Ruby Programming/Reference/Objects/Enumerable

Enumerable

edit

Enumerator appears in Ruby as Enumerable::Enumerator in 1.8.x and (just) Enumerator in 1.9.x.

Forms of Enumerator

edit

There are several different ways in which an Enumerator can be used:

  • As a proxy for “each”
  • As a source of values from a block
  • As an external iterator

1. As a proxy for “each”

edit

This is the first way of using Enumerator, introduced in ruby 1.8. It solves the following problem: Enumerable methods like #map and #select call #each on your object, but what if you want to iterate using some other method such as #each_byte or #each_with_index?

An Enumerator is a simple proxy object which takes a call to #each and redirects it to a different method on the underlying object.

require 'enumerator'   # needed in ruby <= 1.8.6 only

src = "hello"
puts src.enum_for(:each_byte).map { |b| "%02x" % b }.join(" ")

The call to ‘enum_for’ (or equivalently ‘to_enum’) creates the Enumerator proxy.
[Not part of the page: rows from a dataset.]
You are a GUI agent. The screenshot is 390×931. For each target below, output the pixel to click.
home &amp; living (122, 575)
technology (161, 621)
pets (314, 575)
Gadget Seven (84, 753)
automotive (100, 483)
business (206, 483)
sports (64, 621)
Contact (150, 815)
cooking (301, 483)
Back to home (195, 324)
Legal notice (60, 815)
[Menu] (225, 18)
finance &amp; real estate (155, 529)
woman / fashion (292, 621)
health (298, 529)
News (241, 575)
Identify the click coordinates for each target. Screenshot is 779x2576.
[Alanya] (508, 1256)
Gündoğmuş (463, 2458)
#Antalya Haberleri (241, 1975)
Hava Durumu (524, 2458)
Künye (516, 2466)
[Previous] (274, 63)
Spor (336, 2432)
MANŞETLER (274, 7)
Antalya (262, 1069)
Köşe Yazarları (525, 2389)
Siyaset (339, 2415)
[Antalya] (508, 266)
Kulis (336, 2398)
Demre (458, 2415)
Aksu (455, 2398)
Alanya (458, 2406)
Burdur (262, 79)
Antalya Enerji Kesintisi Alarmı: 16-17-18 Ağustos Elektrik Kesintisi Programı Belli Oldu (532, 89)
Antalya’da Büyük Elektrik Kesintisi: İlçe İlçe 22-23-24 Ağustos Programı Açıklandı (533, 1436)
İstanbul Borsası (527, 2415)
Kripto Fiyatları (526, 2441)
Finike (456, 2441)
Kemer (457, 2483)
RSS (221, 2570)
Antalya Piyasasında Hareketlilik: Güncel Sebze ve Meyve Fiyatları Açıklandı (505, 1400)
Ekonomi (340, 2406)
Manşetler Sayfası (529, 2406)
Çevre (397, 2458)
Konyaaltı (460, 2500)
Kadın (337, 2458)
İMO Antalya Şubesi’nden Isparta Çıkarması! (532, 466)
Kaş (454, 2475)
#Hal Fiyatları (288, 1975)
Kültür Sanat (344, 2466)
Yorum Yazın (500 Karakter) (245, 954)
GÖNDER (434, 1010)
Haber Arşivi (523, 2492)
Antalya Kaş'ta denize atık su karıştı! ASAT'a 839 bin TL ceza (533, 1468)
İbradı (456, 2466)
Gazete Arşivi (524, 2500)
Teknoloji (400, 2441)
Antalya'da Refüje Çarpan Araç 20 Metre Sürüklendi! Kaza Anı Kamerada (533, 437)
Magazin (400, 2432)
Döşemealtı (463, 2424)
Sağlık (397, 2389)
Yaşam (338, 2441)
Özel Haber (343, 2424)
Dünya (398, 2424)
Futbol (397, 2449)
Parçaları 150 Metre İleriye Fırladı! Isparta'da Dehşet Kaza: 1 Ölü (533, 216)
It is a shorthand for the following:

newsrc = Enumerable::Enumerator.new(src, :each_byte)
puts newsrc.map { |b| "%02x" % b }.join(" ")

In ruby 1.9, Enumerable::Enumerator has changed to just Enumerator

2. As a source of values from a block

edit

In ruby 1.9, Enumerator.new can instead take a block which is executed when #each is called, and directly yields the values.

block =  Enumerator.new {|g| g.yield 1; g.yield 2; g.yield 3}

block.each do |item|
  puts item
end

“g << 1” is an alternative syntax for “g.yield 1”

No fancy language features such as Fiber or Continuation are used, and this form of Enumerator is easily retro-fitted to ruby 1.8

It is quite similar to creating your own object which yields values:

block = Object.new
def block.each
  yield 1; yield 2; yield 3
end

block.each do |item|
  puts item
end

However it also lays the groundwork for “lazy” evaluation of enumerables, described later.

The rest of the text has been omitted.